Jusqu'où peut-on vivre dans la culpabilité ? Ce sont les deux interrogations qu'il me reste après la lecture de ce foudroyant roman de Sorj Chalandon qui démontre, une fois encore, comment mêler réalité et fiction pour asseoir son humanité et sa sensibilité. C'est tellement plus qu'un coup de coeur !

Jojo Flavent et son petit frère Michel s'entendent comme larrons en foire. Jojo rêve de devenir pilote de course comme son idole Steve McQueen dans le film « le Mans ». Il sera mineur. Métier éprouvant, dangereux, où l'on ne retrouve jamais vraiment la couleur de sa peau tant la poussière de charbon s'incruste dans les pores, dans les yeux, sous les ongles. La mort rôde souvent, la silicose toujours.

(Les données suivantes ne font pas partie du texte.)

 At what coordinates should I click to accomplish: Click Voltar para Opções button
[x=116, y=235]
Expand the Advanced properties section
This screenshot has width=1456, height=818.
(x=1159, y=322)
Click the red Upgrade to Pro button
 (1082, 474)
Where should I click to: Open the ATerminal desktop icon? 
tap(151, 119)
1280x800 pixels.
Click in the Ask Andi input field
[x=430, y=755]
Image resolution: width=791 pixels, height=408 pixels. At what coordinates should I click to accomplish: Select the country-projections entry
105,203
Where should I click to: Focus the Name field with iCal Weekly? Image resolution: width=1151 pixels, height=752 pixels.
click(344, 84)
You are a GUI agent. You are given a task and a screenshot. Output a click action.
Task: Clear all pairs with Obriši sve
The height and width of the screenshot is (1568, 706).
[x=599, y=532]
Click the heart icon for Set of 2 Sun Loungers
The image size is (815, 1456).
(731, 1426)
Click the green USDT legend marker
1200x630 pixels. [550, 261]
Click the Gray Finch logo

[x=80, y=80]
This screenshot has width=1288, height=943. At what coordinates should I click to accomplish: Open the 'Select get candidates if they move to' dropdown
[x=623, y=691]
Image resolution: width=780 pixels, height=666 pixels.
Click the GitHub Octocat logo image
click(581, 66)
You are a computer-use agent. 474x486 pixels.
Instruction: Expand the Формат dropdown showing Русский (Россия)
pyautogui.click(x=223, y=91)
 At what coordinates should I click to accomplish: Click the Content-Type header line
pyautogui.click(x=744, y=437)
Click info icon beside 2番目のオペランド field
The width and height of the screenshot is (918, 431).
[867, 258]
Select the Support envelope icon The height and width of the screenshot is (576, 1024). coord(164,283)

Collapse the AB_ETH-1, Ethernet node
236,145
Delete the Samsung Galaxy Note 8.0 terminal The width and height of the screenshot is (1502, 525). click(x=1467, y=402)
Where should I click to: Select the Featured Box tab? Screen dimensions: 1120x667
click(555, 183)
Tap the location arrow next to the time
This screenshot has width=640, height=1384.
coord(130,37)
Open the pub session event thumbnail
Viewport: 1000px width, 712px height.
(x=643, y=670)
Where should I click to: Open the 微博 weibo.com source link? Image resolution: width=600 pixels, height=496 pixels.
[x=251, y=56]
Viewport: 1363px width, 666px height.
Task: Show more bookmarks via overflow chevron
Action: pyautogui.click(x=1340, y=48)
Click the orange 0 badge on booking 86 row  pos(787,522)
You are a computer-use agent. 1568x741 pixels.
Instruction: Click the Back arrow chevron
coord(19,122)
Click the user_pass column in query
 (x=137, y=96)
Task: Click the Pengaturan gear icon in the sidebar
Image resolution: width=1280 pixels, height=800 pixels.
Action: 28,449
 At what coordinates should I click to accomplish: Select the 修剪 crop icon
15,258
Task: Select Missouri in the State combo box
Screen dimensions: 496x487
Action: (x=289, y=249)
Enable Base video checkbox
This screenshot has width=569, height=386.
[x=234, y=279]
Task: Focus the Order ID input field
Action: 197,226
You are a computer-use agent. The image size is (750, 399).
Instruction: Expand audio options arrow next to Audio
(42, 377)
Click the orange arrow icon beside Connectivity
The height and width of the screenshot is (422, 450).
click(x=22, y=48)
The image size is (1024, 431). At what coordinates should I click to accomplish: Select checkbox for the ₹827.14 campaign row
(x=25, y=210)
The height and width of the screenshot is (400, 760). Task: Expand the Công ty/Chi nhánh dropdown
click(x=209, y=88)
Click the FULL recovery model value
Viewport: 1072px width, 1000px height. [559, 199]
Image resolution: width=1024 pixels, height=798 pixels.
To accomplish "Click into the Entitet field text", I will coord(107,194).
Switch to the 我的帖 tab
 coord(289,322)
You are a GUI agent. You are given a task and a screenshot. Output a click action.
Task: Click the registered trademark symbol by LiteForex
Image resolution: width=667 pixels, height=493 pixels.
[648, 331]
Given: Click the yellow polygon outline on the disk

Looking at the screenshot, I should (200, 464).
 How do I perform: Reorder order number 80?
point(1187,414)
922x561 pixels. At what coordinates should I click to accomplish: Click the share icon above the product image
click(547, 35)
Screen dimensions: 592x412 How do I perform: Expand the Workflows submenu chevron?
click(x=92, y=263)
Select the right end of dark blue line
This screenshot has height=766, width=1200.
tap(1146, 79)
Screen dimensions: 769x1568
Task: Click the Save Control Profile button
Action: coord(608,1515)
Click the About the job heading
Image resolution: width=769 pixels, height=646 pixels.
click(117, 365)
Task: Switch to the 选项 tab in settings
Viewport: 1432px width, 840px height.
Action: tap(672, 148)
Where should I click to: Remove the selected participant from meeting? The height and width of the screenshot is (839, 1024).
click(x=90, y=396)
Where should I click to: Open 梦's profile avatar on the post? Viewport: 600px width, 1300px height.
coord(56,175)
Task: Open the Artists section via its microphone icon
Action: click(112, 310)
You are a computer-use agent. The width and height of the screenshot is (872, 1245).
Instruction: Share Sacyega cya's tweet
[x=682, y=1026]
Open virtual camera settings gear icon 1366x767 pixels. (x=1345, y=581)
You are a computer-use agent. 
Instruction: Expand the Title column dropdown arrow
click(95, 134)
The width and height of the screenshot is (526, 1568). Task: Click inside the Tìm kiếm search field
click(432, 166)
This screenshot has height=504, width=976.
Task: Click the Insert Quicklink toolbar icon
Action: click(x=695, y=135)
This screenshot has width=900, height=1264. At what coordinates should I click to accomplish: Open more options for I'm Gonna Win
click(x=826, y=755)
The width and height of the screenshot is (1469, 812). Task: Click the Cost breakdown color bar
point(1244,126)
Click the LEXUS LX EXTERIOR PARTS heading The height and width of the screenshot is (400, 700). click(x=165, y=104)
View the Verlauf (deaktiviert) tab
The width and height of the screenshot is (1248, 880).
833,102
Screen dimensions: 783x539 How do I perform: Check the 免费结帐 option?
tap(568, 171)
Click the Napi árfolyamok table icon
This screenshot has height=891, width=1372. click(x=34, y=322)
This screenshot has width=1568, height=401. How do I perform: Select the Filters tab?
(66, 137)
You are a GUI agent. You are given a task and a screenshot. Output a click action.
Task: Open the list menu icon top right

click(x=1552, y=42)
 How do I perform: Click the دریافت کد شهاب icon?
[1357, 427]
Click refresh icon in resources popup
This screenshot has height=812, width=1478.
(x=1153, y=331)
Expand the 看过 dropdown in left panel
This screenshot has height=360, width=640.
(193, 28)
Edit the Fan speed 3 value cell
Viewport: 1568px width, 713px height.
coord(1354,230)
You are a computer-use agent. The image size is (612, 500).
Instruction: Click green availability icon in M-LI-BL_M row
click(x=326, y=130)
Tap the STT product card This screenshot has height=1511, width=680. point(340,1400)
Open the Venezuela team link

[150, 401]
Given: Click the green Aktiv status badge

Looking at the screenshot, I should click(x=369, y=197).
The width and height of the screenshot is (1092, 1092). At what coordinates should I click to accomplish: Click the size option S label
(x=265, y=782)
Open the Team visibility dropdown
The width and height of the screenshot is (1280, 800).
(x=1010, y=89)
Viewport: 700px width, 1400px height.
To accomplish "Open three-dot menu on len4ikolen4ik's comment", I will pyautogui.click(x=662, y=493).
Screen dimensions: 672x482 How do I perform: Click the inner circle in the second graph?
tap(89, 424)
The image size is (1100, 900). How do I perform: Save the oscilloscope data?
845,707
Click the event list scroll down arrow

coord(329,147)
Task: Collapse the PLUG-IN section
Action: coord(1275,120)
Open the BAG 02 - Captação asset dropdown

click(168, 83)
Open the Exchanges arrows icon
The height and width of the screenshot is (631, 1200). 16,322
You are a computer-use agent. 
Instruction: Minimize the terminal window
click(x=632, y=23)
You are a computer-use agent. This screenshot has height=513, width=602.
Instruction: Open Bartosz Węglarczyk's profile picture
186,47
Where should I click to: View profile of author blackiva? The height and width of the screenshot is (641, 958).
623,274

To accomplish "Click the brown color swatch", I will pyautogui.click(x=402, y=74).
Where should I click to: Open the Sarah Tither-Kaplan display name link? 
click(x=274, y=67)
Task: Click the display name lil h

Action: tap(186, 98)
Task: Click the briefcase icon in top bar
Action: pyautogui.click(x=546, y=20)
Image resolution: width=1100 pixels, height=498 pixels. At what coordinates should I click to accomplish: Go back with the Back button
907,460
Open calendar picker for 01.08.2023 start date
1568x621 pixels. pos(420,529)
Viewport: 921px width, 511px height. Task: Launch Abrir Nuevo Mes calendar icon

Le 27 décembre 1974, à la fosse Saint-Amé de Liévin-Lens (Nord-Pas-de-Calais) un coup de grisou tue 42 mineurs et laisse des familles dévastées par le chagrin et la colère. Les veuves doivent rembourser au patron le prix des vêtements et des godillots détruits par l'incendie ! « Un jour un madrier s'écroule. le lendemain un bloc se détache. Une galerie s'affaisse. Un wagonnet s'emballe. Un câble cède. Une lampe explose. Ce ne sont pas des catastrophes, seulement des accidents dont on ne parle pas. C'est lorsque la mine les tue qu'on se souvient qu'il y avait des mineurs ».

40 ans plus tard, Michel Flavent n'a pas oublié. Il tente de combattre le mépris des autres, jusqu'à l'obsession. Depuis la catastrophe, il achète sur les brocantes ou sur Internet des habits de mineur, un casque en cuir bouilli, une lampe, garde le savon et le miroir de Jojo, découpe tous les articles de presse, les photos, les documents de commémoration. Tout et ses pensées sont contenus dans des carnets qu'il stocke dans un garage qui devient le mausolée de son frère, un lieu de secret et de respect. La perte du frère, le suicide de désespoir du père, le chagrin mortel de la mère.

Devenu chauffeur routier, il sillonne l'Europe aux commandes d'un poids lourd bâché d'une immense photo de Steve McQueen. A la mort de son épouse, il décide de quitter Paris et de retourner dans les corons. Il veut se venger, comme son père le lui a demandé. Mais comment retrouver le responsable du drame ? Les houillères sont fermées depuis longtemps, beaucoup d'anciens sont morts. Reste un café où, peut-être…

Le talent de Sorj Chalandon, toujours inspiré par du vécu, passe par la sidération tant les soubresauts sont inattendus, palpitants, dignes d'un excellent scénario de film dont le Steve McQueen d'emprunt tient la vedette. Ne manquez pas de découvrir le réquisitoire terrible de l'avocat général et la plaidoirie sobre et poignante de la défense. Car, un nouveau drame se joue tout aussi humain et bouleversant.

La catastrophe de Liévin-Lens de 1974 m'a immanquablement fait penser au drame du Bois du Cazier à Marcinelle (Belgique) en août 1956. 262 morts de douze nationalités dont une grande majorité d'Italiens. Je me souviens que des collectes étaient faites dans nos écoles et que nos institutrices nous avaient invitées à faire des élocutions sur la mine. Souvenir ravivé de ce désastre humain.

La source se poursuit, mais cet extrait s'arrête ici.